Artikel 10 Ontstaan van de belastingschuld voor de niet in artikel 9 genoemde gevallen

De in artikel 8, tweede lid, bedoelde belasting is verschuldigd bij de aanvang van het belastbaar feit, tenzij deze over een belastingtijdvak wordt geheven. Artikel 9, vierde lid, is van overeenkomstige toepassing.

Artikel 11 Termijnen van betalen

  • 1. In afwijking van artikel 9, eerste lid, van de Invorderingswet 1990 moet de aanslag worden betaald uiterlijk drie maanden na de dagtekening van het aanslagbiljet.

  • 2. In afwijking van het eerste lid geldt, zolang de verschuldigde bedragen door middel van automatische betalingsincasso kunnen worden afgeschreven, dat de aanslagen moeten worden betaald in tien gelijke termijnen.

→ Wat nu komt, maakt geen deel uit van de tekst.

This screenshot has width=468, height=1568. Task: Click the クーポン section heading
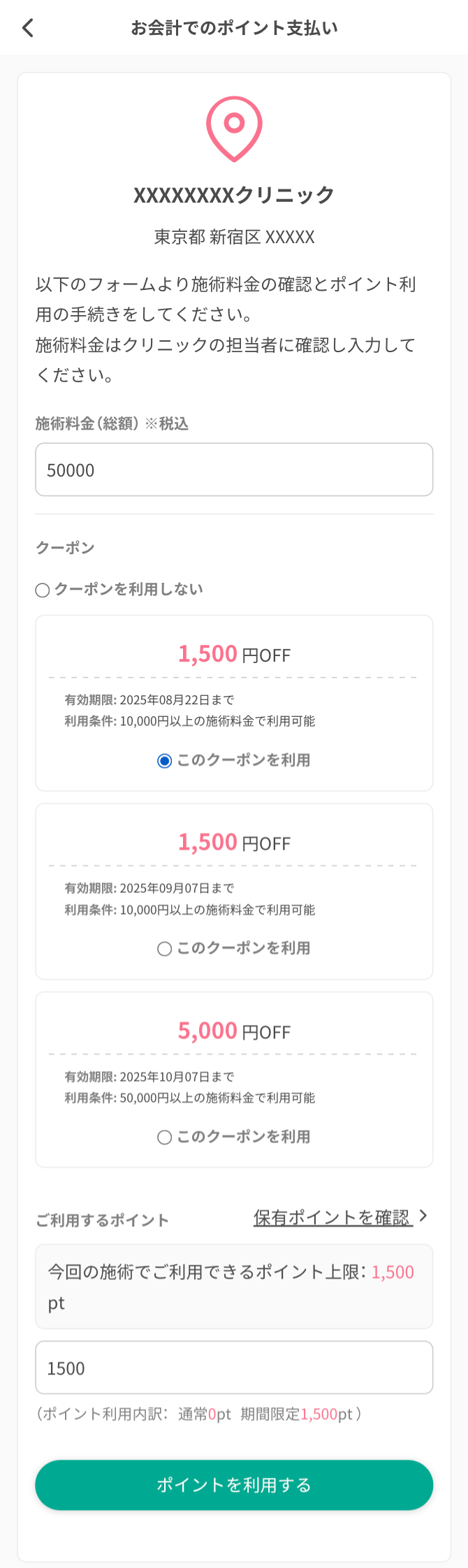pyautogui.click(x=65, y=548)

De eerste termijn vervalt één maand na de dagtekening van het aanslagbiljet en elk van de volgende termijnen telkens een maand later.

  • 3. Indien de belasting wordt geheven middels een gedagtekende schriftelijke kennisgeving, moet de belasting worden betaald uiterlijk één maand na de dagtekening van de gedagtekende schriftelijke kennisgeving.

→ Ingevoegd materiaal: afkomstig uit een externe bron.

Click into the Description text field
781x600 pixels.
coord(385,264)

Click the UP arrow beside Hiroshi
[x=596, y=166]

Artikel 12 Nadere regels door het college van burgemeester en wethouders

Het college van burgemeester en wethouders kan nadere regels geven met betrekking tot de heffing en de invordering van de precariobelasting.

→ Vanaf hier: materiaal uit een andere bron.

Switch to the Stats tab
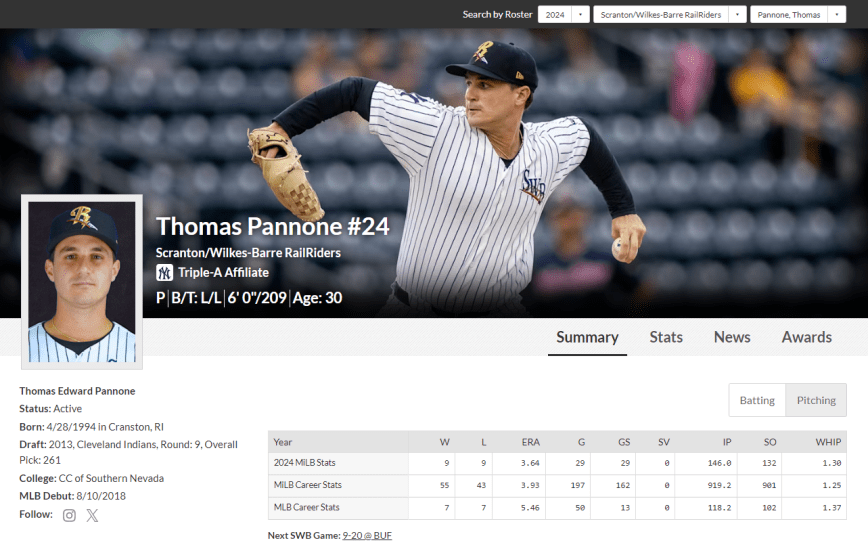This screenshot has width=868, height=551. [666, 337]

Artikel 13 Inwerkingtreding en citeertitel

1.De ‘Verordening Precariobelasting 2013’, vastgesteld bij raadsbesluit van 13 december 2012,

wordt ingetrokken met ingang van de in het vierde lid genoemde datum van ingang van de heffing, met dien verstande dat zij van toepassing blijft op de belastbare feiten die zich voor die datum hebben voorgedaan.

  • 2.

    Deze verordening treedt in werking met ingang van de eerste dag na die van de bekendmaking.

  • 3.

    In afwijking in zoverre van het in de voorgaande leden bepaalde, blijft, indien de datum van

inwerkingtreding van deze verordening ligt na de in het vierde lid genoemde datum van ingang van de heffing, de ingetrokken verordening gelden voor de in de tussenliggende periode plaatsvindende belastbare feiten voor zover ter zake daarvan de heffing van de precariobelasting in die periode plaatsvindt.

  • 4.

    De datum van ingang van de heffing is 1 januari 2014.

  • 5.

    Deze verordening wordt aangehaald als ‘Verordening Precariobelasting 2014’.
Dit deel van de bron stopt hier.